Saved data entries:
[Start of section]
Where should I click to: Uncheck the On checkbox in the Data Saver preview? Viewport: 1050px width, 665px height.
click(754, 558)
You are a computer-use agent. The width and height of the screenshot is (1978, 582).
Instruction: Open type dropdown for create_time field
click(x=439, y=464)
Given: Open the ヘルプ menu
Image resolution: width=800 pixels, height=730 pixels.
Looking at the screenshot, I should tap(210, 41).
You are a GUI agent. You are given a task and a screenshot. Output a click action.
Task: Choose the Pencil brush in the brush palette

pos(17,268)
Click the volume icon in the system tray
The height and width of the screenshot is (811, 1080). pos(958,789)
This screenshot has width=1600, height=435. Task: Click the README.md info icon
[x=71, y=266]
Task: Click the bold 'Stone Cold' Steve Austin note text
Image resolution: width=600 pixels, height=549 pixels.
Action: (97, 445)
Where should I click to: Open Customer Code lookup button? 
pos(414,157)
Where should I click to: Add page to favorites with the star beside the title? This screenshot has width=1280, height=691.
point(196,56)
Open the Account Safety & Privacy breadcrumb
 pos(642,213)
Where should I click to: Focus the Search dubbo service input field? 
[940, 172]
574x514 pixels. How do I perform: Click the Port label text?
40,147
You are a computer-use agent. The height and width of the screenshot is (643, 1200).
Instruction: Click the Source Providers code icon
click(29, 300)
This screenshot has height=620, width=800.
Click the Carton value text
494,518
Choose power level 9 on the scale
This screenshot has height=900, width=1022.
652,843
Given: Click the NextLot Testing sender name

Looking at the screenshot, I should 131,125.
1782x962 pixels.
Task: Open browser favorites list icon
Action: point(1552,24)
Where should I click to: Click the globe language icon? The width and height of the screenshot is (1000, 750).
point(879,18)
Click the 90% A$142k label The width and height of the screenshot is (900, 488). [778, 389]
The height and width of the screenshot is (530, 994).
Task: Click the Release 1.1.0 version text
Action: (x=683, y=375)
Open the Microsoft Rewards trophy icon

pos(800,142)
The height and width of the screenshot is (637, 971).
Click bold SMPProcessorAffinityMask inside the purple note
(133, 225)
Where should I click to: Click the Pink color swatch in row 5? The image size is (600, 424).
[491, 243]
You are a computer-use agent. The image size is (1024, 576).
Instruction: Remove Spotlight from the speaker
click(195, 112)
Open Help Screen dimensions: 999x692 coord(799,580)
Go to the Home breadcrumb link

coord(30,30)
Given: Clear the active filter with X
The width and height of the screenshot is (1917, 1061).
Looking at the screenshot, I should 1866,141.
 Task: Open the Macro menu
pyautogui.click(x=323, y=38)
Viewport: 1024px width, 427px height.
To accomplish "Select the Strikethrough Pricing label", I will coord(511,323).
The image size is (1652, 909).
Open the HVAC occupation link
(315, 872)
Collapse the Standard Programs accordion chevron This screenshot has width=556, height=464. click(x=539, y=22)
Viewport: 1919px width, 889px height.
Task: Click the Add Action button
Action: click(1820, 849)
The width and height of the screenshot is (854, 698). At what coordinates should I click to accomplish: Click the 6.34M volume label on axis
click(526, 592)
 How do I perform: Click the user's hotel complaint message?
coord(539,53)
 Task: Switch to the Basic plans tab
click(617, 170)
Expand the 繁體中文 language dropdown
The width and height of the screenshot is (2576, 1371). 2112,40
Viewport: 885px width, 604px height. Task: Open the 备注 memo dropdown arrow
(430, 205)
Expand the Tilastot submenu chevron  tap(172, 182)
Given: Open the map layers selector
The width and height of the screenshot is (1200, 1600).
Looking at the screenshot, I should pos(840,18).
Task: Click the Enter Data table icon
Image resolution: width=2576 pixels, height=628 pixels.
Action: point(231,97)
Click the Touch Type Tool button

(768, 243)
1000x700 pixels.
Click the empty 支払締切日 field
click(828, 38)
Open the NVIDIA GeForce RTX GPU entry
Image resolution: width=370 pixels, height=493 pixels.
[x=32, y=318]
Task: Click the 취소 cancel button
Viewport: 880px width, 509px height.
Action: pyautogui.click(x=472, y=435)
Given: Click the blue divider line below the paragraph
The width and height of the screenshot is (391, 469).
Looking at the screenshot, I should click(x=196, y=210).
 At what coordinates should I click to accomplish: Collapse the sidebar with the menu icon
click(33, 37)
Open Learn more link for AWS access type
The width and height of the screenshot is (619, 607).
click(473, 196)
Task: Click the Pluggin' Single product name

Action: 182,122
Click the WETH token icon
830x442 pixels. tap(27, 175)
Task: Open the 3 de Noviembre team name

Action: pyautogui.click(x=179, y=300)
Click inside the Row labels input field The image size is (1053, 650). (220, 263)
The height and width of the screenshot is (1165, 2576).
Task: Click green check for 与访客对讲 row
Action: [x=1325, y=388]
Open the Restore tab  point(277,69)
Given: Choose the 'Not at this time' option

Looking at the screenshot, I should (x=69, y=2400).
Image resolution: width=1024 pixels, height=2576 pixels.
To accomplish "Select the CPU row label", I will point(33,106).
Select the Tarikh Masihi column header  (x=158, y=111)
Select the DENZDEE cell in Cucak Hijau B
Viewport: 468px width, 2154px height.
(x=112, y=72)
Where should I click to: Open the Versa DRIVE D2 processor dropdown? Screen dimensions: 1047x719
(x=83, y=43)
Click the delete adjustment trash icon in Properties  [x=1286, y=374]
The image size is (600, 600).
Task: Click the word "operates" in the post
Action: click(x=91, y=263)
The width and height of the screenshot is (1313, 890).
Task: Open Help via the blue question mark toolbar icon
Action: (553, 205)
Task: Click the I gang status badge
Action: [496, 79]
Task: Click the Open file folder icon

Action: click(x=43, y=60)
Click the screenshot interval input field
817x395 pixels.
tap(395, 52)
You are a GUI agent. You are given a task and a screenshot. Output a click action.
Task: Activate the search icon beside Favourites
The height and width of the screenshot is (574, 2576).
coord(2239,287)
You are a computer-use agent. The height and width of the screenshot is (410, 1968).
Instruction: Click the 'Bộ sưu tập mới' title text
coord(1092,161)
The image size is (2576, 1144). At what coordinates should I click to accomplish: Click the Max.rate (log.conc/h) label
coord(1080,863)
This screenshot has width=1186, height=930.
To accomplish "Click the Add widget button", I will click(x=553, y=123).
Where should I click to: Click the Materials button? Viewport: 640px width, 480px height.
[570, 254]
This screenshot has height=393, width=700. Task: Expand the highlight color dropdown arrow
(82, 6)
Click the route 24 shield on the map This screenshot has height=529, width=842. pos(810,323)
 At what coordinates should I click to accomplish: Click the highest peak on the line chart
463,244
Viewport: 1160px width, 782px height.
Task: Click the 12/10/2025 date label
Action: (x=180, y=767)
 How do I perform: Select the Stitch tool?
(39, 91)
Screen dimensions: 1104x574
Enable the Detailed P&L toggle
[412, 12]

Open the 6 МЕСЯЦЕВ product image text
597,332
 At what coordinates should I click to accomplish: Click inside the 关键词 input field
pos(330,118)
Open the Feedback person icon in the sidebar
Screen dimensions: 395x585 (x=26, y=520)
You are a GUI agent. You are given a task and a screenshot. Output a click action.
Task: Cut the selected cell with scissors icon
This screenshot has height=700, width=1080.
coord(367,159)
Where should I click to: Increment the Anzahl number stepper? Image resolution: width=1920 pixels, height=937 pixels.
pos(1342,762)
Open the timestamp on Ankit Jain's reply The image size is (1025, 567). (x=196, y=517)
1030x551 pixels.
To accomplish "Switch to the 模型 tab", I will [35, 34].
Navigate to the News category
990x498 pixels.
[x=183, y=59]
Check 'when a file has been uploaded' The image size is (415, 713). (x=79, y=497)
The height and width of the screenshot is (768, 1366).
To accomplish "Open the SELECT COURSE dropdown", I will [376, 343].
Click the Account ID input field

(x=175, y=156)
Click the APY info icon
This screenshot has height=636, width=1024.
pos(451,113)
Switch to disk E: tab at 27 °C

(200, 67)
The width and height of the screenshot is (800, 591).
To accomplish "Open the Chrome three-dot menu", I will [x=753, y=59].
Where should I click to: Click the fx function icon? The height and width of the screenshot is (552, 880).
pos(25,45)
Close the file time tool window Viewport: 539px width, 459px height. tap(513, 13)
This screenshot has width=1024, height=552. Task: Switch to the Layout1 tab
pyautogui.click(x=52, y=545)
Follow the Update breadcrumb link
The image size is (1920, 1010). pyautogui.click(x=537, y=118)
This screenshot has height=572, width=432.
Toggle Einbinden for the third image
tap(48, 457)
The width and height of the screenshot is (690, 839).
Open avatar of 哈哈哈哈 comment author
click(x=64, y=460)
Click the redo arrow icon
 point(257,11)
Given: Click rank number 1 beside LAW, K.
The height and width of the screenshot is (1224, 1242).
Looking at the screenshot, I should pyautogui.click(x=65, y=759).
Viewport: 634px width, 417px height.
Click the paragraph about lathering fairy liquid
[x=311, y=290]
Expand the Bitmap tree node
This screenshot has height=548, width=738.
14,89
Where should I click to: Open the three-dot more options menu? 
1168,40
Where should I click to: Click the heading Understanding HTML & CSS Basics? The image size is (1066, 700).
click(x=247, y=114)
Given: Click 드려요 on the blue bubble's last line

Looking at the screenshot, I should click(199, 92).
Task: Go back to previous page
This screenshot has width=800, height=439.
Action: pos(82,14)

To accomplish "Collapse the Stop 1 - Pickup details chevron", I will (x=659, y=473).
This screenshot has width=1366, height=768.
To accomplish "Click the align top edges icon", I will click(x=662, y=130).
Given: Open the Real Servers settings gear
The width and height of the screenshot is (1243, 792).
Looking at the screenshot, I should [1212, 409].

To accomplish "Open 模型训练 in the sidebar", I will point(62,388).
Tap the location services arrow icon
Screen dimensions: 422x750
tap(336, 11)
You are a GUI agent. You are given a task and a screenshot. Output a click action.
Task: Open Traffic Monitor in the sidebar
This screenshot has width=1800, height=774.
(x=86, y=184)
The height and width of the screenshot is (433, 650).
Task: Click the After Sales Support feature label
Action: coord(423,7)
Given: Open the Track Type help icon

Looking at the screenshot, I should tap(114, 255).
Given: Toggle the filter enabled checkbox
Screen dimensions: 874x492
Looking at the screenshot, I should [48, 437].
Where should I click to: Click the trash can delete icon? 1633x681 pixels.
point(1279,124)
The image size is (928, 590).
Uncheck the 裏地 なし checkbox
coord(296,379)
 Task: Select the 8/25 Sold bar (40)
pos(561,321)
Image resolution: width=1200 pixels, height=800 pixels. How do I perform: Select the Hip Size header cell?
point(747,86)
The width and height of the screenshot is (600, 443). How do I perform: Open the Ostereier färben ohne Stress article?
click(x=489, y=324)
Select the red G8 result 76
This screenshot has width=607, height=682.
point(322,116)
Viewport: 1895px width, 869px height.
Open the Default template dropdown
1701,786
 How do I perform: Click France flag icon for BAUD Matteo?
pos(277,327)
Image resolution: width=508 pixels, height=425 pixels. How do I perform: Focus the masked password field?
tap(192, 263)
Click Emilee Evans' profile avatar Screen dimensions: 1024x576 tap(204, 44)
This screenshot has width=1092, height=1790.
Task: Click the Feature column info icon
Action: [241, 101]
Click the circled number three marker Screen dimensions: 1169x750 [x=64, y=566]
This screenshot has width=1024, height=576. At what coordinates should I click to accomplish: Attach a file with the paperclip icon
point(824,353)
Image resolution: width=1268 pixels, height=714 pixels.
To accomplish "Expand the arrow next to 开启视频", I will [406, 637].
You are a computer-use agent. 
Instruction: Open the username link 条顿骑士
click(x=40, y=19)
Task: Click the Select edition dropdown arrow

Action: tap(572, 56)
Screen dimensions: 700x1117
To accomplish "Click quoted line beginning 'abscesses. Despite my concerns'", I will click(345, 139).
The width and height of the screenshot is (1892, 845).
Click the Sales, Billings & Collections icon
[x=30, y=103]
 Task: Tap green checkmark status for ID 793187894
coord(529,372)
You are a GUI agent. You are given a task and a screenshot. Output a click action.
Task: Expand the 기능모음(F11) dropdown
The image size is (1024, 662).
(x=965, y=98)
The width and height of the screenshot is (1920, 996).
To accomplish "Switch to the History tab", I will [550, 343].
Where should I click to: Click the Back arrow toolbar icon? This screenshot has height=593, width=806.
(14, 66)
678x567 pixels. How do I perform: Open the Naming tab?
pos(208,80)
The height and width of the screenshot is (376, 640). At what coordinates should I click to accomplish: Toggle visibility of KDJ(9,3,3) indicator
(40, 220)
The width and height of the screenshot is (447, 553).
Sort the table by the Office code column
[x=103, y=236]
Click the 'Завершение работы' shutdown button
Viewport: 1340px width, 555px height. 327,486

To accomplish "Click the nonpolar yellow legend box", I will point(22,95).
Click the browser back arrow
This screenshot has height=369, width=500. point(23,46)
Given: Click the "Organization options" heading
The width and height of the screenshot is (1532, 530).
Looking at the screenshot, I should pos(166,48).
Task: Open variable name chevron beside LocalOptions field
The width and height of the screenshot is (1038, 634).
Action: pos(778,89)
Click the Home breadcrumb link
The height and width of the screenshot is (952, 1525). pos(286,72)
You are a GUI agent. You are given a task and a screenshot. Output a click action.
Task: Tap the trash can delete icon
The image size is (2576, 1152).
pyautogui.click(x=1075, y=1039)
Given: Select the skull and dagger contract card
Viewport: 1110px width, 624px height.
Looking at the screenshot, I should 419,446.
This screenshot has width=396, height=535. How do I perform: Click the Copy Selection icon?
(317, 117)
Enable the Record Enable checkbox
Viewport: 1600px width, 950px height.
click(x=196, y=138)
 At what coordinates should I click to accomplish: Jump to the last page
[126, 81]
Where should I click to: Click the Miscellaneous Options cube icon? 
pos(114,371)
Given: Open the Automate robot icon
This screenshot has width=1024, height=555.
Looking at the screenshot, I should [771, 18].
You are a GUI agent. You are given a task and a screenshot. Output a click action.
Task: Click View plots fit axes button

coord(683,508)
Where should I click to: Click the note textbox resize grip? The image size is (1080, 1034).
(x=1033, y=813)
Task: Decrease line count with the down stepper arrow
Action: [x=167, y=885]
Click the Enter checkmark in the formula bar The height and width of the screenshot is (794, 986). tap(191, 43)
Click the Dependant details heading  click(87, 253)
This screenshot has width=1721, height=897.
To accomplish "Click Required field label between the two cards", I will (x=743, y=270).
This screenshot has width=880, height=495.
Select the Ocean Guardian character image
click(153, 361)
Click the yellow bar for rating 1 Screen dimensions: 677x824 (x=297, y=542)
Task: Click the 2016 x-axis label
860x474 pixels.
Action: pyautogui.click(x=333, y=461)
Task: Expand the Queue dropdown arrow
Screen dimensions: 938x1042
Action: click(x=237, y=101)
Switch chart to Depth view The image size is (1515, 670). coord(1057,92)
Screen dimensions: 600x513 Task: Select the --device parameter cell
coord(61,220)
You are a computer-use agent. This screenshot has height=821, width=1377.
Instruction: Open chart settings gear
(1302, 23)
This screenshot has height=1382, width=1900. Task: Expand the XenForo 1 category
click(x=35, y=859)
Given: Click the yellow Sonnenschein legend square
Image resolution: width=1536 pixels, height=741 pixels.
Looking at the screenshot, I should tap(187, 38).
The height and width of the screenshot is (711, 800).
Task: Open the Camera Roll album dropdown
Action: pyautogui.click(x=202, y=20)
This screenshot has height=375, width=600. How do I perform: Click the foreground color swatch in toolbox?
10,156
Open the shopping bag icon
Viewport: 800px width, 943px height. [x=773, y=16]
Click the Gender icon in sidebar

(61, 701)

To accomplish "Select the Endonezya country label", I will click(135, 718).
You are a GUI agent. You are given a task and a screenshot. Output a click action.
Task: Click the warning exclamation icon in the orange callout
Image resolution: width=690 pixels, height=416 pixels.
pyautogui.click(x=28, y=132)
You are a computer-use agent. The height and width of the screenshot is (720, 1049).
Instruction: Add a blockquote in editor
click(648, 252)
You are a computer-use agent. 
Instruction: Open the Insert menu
[End of section]
- [Your instructions] If a line in the data above holds the string "yellow", report that line.

- [Result below]
To accomplish "Click the nonpolar yellow legend box", I will point(22,95).
Click the yellow bar for rating 1 Screen dimensions: 677x824 (x=297, y=542)
Given: Click the yellow Sonnenschein legend square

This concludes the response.